The Court of Appeal commenced its operations on 5 November 2014.

The reason for the establishment of the Court of Appeal was the huge backlog which had built up in the Supreme Court, where it could take up to four and a half years for a case to be heard.

Mr. Justice Sean Ryan is President of the Court which is comprised of nine judges in addition to the President. Six of these nine positions were filled by previous High Court Judges such as Mr. Justice Kelly, Ms. Justice Finlay Geoghegan and Mr. Justice Peart.

In broad terms, the Court of Appeal is now the default court for all appeals from decisions of the High Court and its decision will be final, save in certain limited circumstances.

It is possible to bypass the Court of Appeal and appeal a decision of the High Court directly to the Supreme Court. However, leave must be sought from the Supreme Court to do so.

Decisions of the Court of Appeal will, in the main, be final. However, the Supreme Court can grant leave to bring a further appeal if it deems it necessary.

There are two types of appeals which will be dealt with by the Court of Appeal – expedited and ordinary appeals.

A number of existing Supreme Court appeals were identified as being suitable for transfer to the Court of Appeal such that, on day one of its operation, it already had a significant body of work to get through.

O’Flynn Group v Carbon Finance Limited

The corporate loans of the O’Flynn Group as well as certain personal loans of Cork developers, John O’Flynn and Michael O’Flynn were acquired by NAMA and subsequently sold to Carbon Finance Limited (“Carbon”).

On 29 July 2014, Carbon made demands of John O’Flynn and Michael O’Flynn under their personal facilities. Three hours later, receivers were appointed over personal assets including shares in a company called Colebridge.

The receivership appointment was then treated as an event of default under the Group’s corporate facilities through cross default provisions. Demand letters were issued to four companies within the Group that afternoon.

On the same day, an examinership petition was presented to the High Court by Carbon in respect of these companies. An order was made appointing an interim examiner.

The O’Flynn companies and John and Micheal O’Flynn brought an application (i) to discharge the interim examiner and (ii) discharge the receivers appointed over the personal assets.

The basis for the application was: 

  1. Material non-disclosure of key facts by Carbon;
  2. Petition had been presented for an improper purpose;
  3. Demands made did not give adequate time to repay;
  4. Demands made were void as made for improper or collateral purpose;
  5. Demands void as made in breach of fair procedures which bound NAMA and its successors and assigns.

The judge held that Carbon had failed in its duty of utmost good faith as it had not disclosed a number of key items in its petition.

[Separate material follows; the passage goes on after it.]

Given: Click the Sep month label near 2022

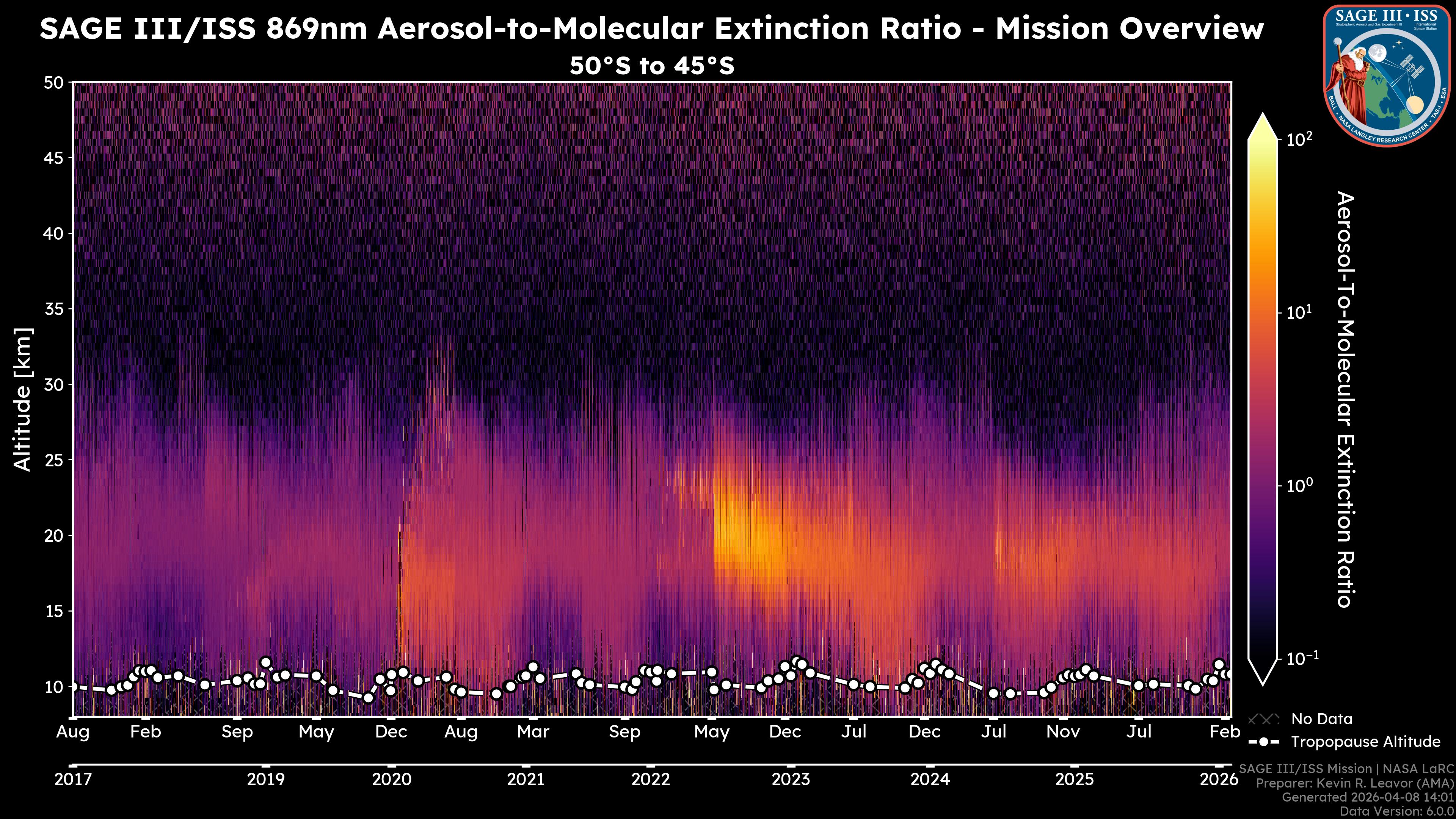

On this basis, the judge dismissed the examinership petition.

In the separate but related application, the court also granted the injunction removing the receivers appointed over the personal assets.

ACC Bank plc v Michael Byrne & Sean O’Toole

In a number of instances over the last 12 months, the Master of the High Court struck out summary debt collection cases on the basis of alleged non-compliance with the Bankers’ Books Evidence Act.

The Bankers Books Evidence Act creates exceptions to the best evidence and hearsay rules. In essence, it enables banks to put copy documents into evidence without the need for the person who created the original document or record to prove it.

This case creates certainty on the steps which must be taken when seeking to rely on copy documents in compliance with the Act.

Briefly, by way of background, ACC Bank was seeking summary judgment against Mr Byrne on foot of a personal guarantee of certain corporate facilities. The Master refused the application and this decision was appealed to the High Court.

Two defences were put forward by Mr Byrne:

  1. That the guarantee had been released by the bank; and
  2. That the evidence put before the court did not comply with the provisions of the Bankers’ Books Evidence Act and was therefore inadmissible.

The Court held that the first argument was of no merit. However, the Court also held that the relevant affidavit evidence did not satisfy the provisions of the Act. The Court made it clear that the following must be established in seeking to rely on copy records: 

  1. That the records are ordinary computer records of the bank;
  2. That the records were made in the usual and ordinary course of business of the bank;
  3. That the records are in the custody or control of the bank;
  4. That the statements relied on were produced directly from the computer records;
  5. That the copy of the statements is a correct copy of that printed form the computer;
  6. That the copy relied upon has been compared with the original entry in the bank’s computer records.

Given the Court’s findings, it is essential that the affidavit grounding the bank’s application for judgment satisfies these requirements.